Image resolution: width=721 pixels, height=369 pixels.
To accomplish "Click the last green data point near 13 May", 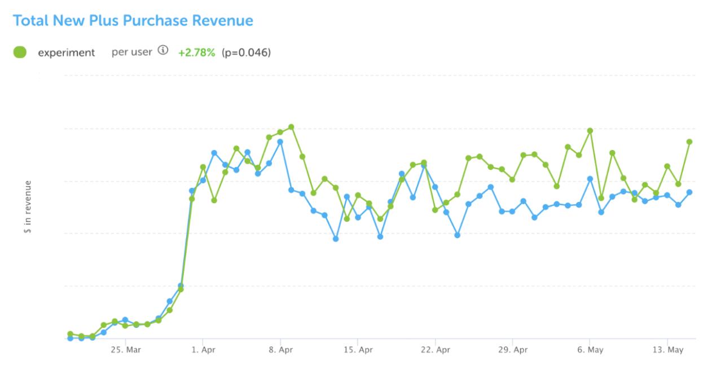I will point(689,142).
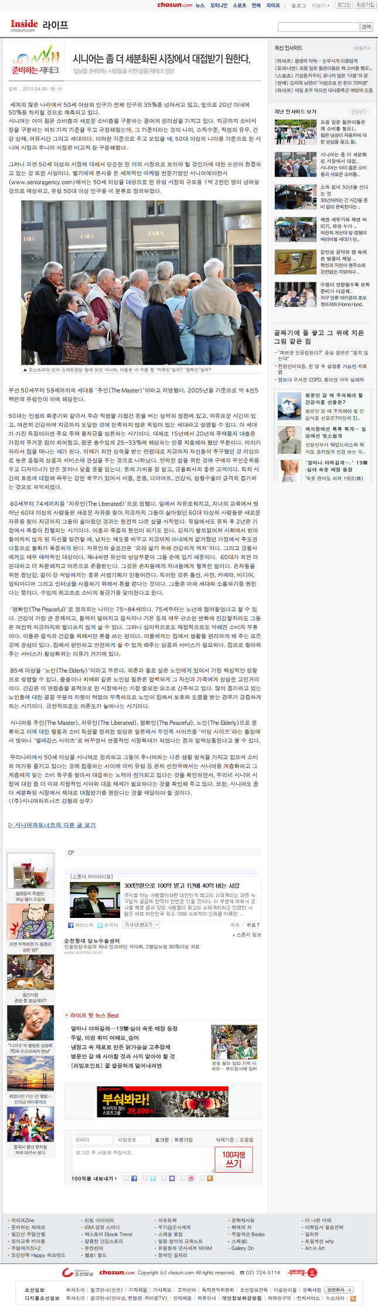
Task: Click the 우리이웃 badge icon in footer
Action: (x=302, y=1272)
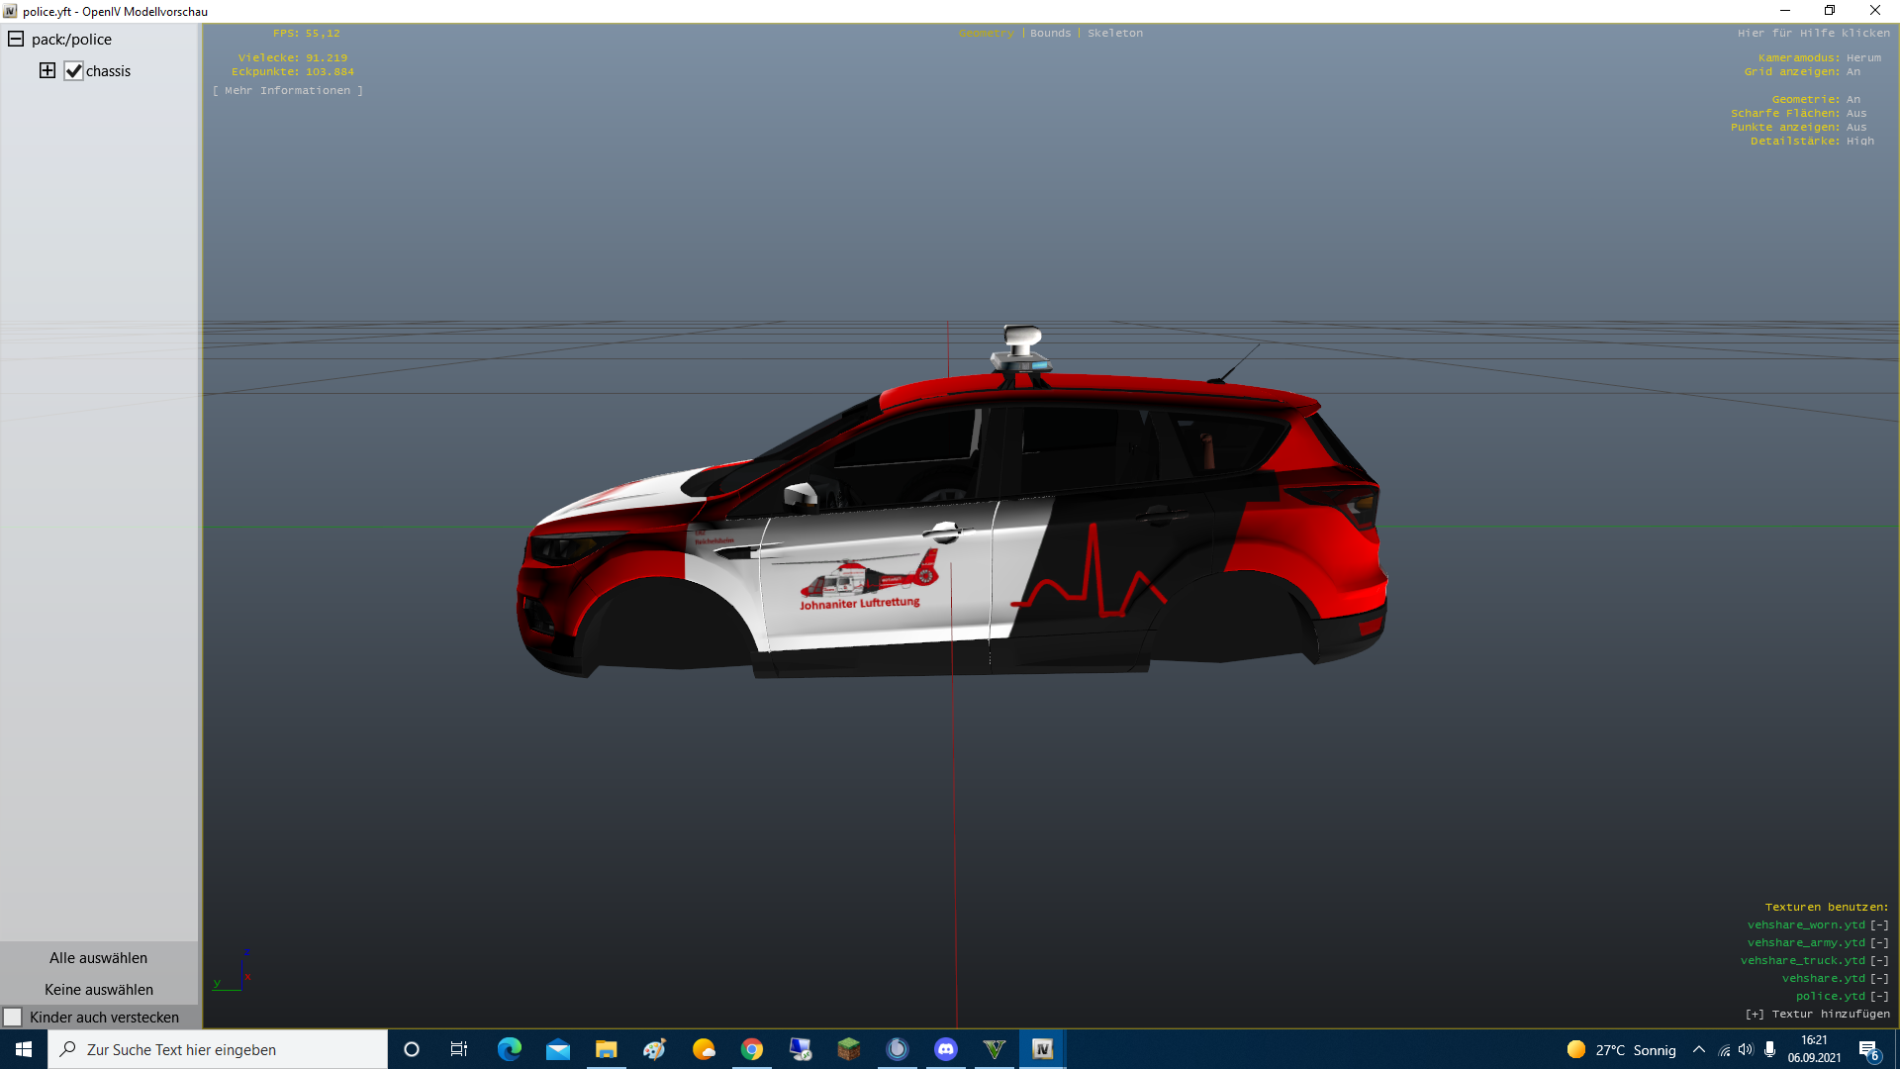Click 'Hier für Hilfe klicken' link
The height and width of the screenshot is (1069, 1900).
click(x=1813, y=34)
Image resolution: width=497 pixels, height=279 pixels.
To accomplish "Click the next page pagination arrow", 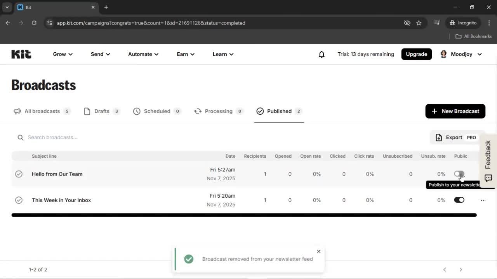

==================================================

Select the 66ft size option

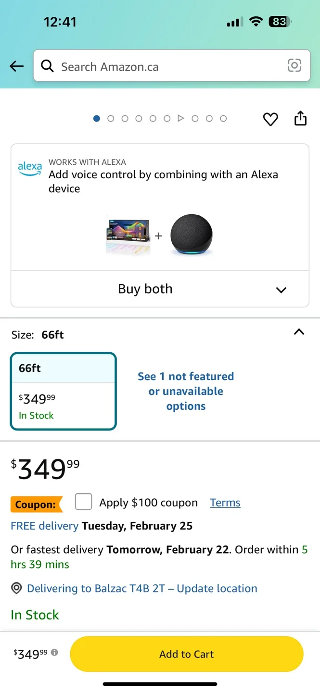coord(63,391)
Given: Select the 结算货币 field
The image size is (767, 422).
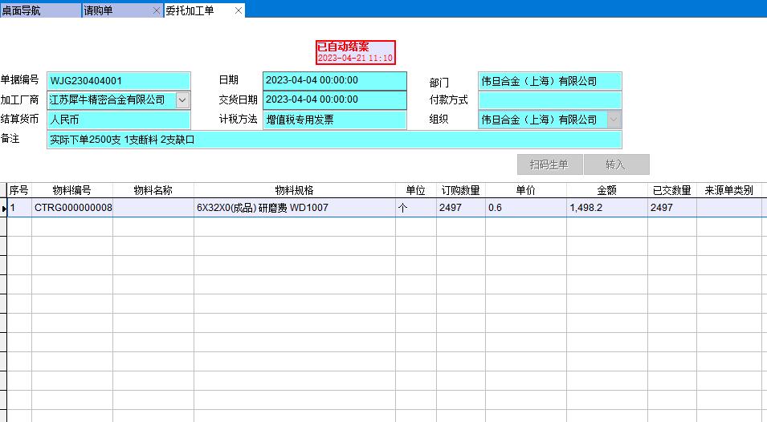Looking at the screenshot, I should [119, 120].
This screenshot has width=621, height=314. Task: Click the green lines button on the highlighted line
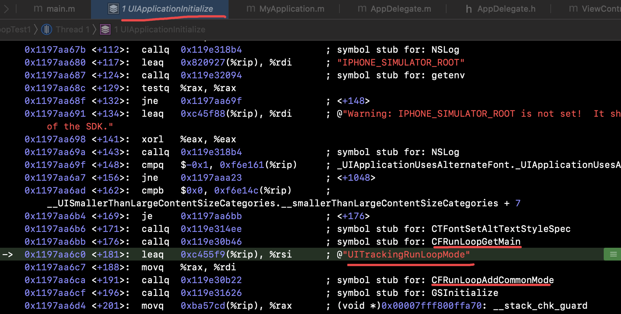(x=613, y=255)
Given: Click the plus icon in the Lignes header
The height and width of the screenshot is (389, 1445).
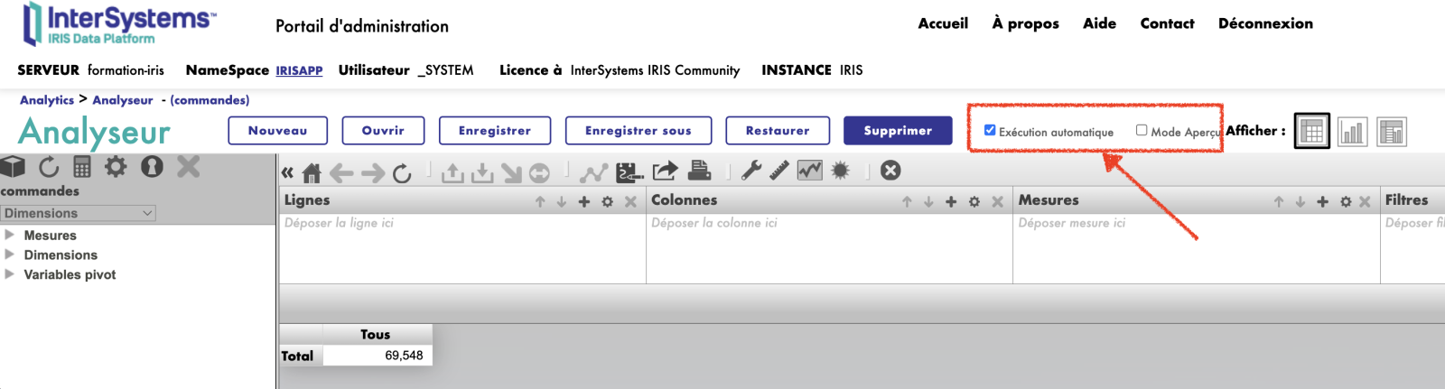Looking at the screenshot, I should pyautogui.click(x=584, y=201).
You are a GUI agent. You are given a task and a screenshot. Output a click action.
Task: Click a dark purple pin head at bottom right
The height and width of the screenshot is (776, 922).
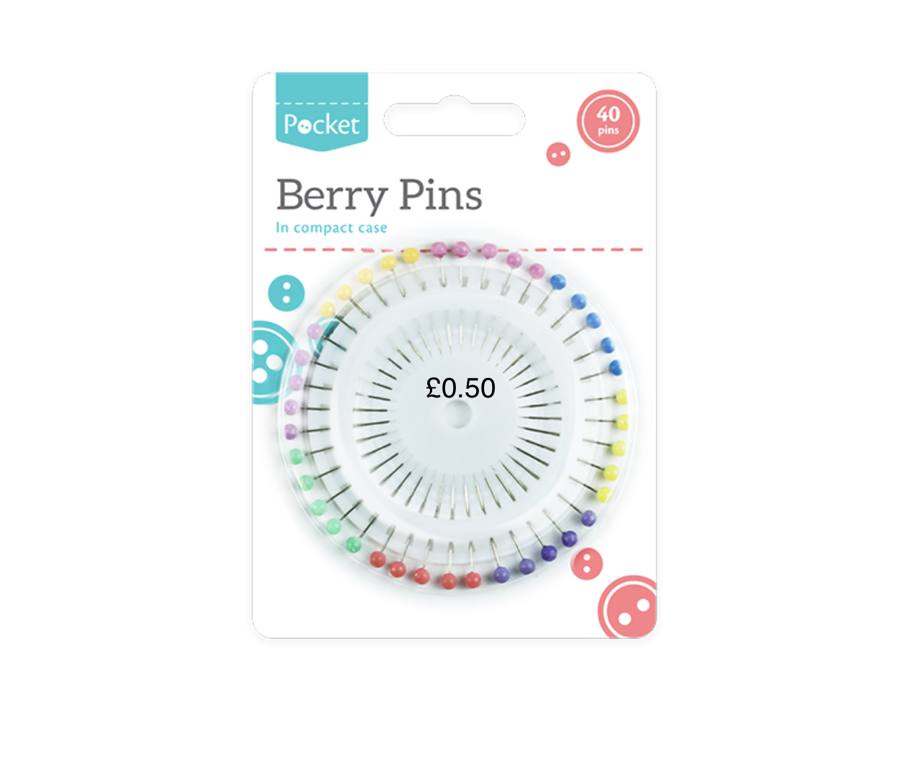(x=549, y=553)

==================================================

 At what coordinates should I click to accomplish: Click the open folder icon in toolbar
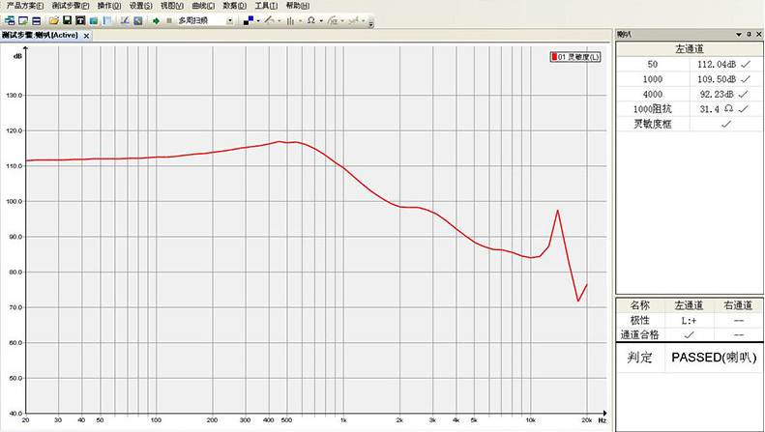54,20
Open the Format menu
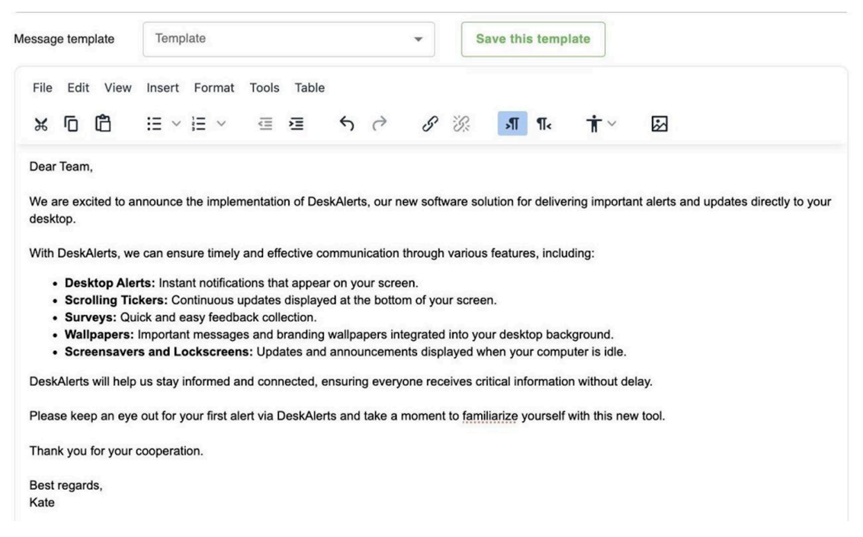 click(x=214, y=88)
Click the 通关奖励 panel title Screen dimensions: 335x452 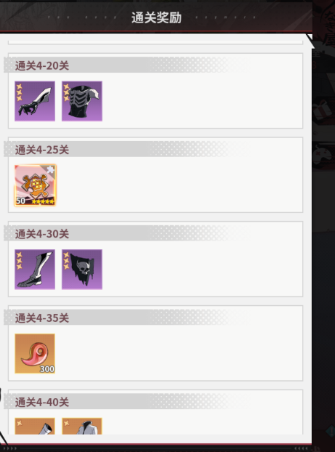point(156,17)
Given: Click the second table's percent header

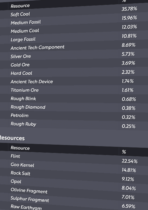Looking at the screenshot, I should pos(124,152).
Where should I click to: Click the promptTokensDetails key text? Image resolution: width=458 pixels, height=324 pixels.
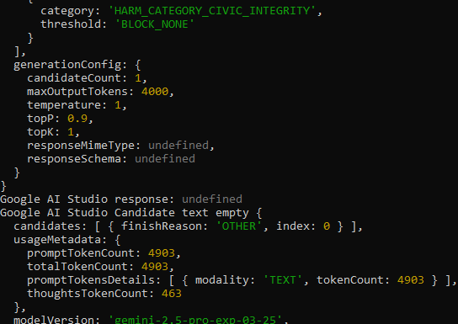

==================================================

GIVEN TASK
Rewrite everything from the line containing "You are a GUI" down to the line containing "(x=549, y=553)", requests included, shifting every coordinate in the answers by adding 129. Leave out the pictures.

SOLUTION
You are a GUI agent. You are given a task and a screenshot. Output a click action.
Task: Click a dark purple pin head at bottom right
The height and width of the screenshot is (776, 922).
(x=678, y=682)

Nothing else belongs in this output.